He said they hold trainings at least twice a year on such scenarios. The utility also takes part in GridEx, which is the largest grid security exercise in North America. The North American Electric Reliability Corporation hosts the exercise every two years to practice response to physical security incidents.
Conway said the utility also incorporates security measures that include high, barbed-wire fencing and 24-hour monitoring of substations or power plants while working with local, state and federal law enforcement.
While every scenario is different, Conway said the utility would draw from experience repairing equipment damaged by storms. Fallen trees and equipment failures accounted for the largest share, 61 percent, of outages in Wisconsin from 2020 to 2021, according to the Public Service Commission. Damage from the public made up 13 percent, but it’s unclear whether those acts were intentional. Utilities have upgraded aging equipment and placed more infrastructure underground to reduce the risk of outages.
Burying critical transmission lines is one method to make the grid less vulnerable, according to Vicki Bier, an energy expert and professor emerita in industrial engineering at the University of Wisconsin-Madison.
“But, that again, is expensive and not something we want to do every place all across the country,” Bier said. “Maybe just a few places might justify that kind of investment.”
Bier said it would likely take insider-level knowledge of the power grid to have a high likelihood of success on a larger scale than the incident in North Carolina.
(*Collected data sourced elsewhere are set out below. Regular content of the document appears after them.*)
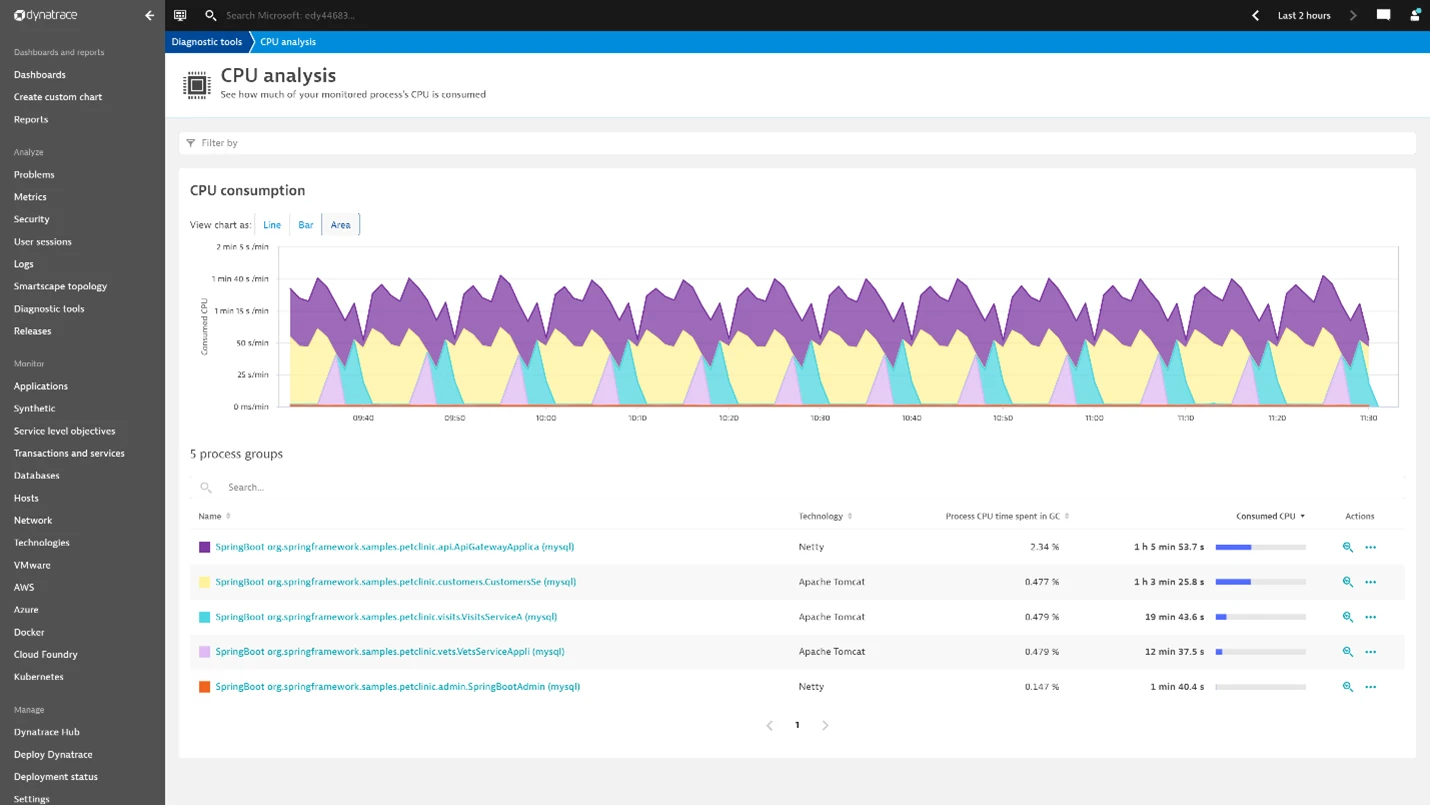Open more actions menu for SpringBootAdmin row
Image resolution: width=1430 pixels, height=805 pixels.
pos(1371,687)
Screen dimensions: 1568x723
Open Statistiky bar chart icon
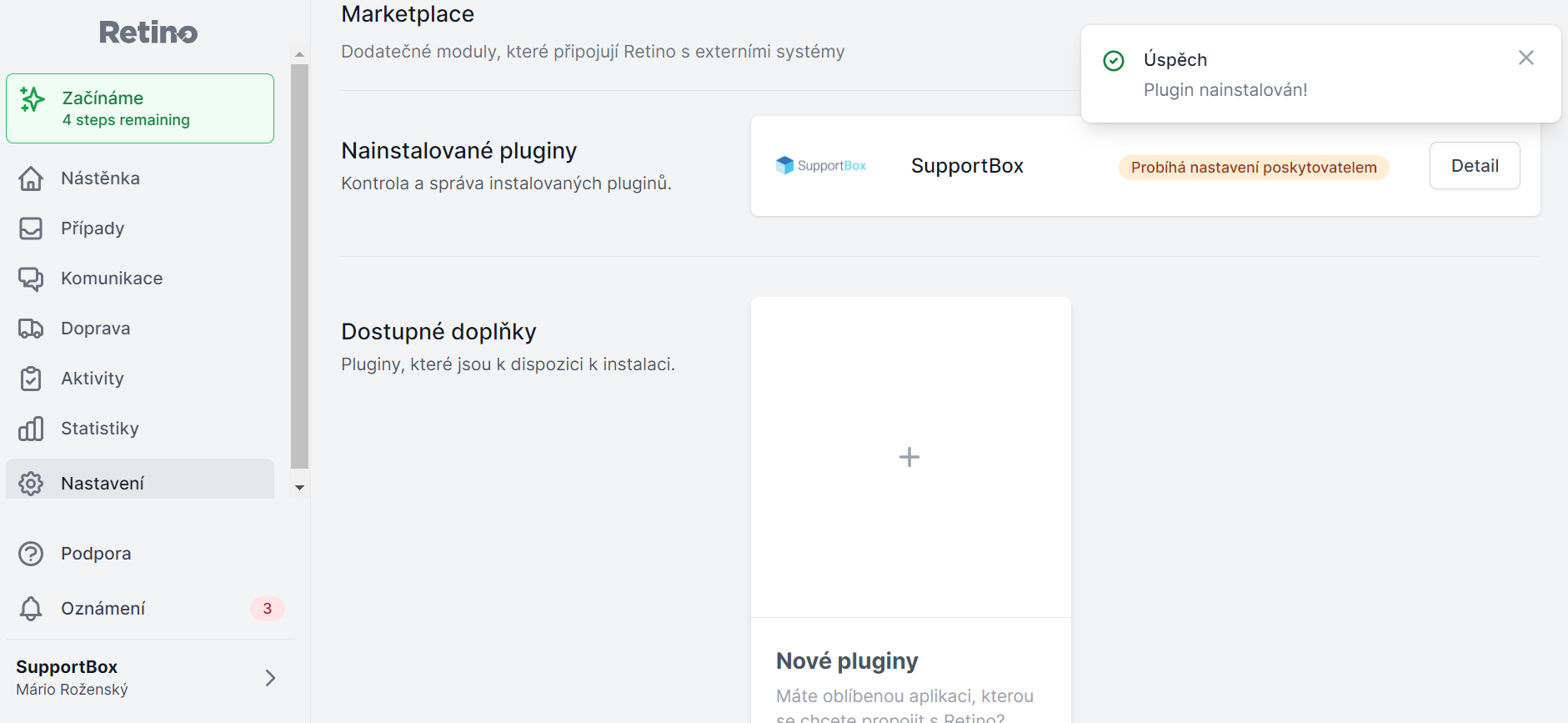tap(31, 429)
Federal documents obtained by one media outlet indicate other attempts to disrupt Duke Energy substations that authorities say likely involved inside knowledge of critical substations. She noted one of the largest threats facing the grid is that it’s spread out.
“There are not a small number of critical electric facilities where after you’ve protected those, the risk is really small,” Bier said. “There’s a very wide range of facilities and all pose potential risk.”
Constructing steel or concrete walls around substations or securing more spare equipment can help mitigate risks, but that also poses additional costs for items that may not be heavily utilized. Bier also noted it may be difficult to guard against attacks without knowing the motivations behind them. At a minimum, she said it makes sense for utilities to take stock of equipment that’s most critical.
Xcel Energy, which serves around 300,000 electric customers in Wisconsin, said in a statement that its security programs are designed to quickly identify threats to mitigate and respond to attacks.
“We are closely following recent events, such as the incident in North Carolina, to understand these incidents and what potential threats like them mean for energy systems across the country,” said Chris Ouellette, spokesperson for Xcel. “We’re always working with industry and government partners as security threats, cyber and physical continue to evolve. Our focus is keeping the public and our employees safe at all times.”
Wisconsin Public Service, or WPS, provides power to around 457,000 electric customers in northeastern and central Wisconsin. Matt Cullen, WPS spokesperson, said they also conduct training to prepare for physical attacks and work closely with law enforcement.
“I’m not aware of any situation similar to what has happened in North Carolina during my time with our company that has affected our facilities and our equipment,” Cullen said. “I think another important thing to point out is that these types of crimes are significant, and they carry severe penalties.”
In Wisconsin, anyone who damages or trespasses on an energy provider’s property with an intent to disrupt service faces a felony charge that carries a penalty up to six years in prison or a maximum fine of $10,000.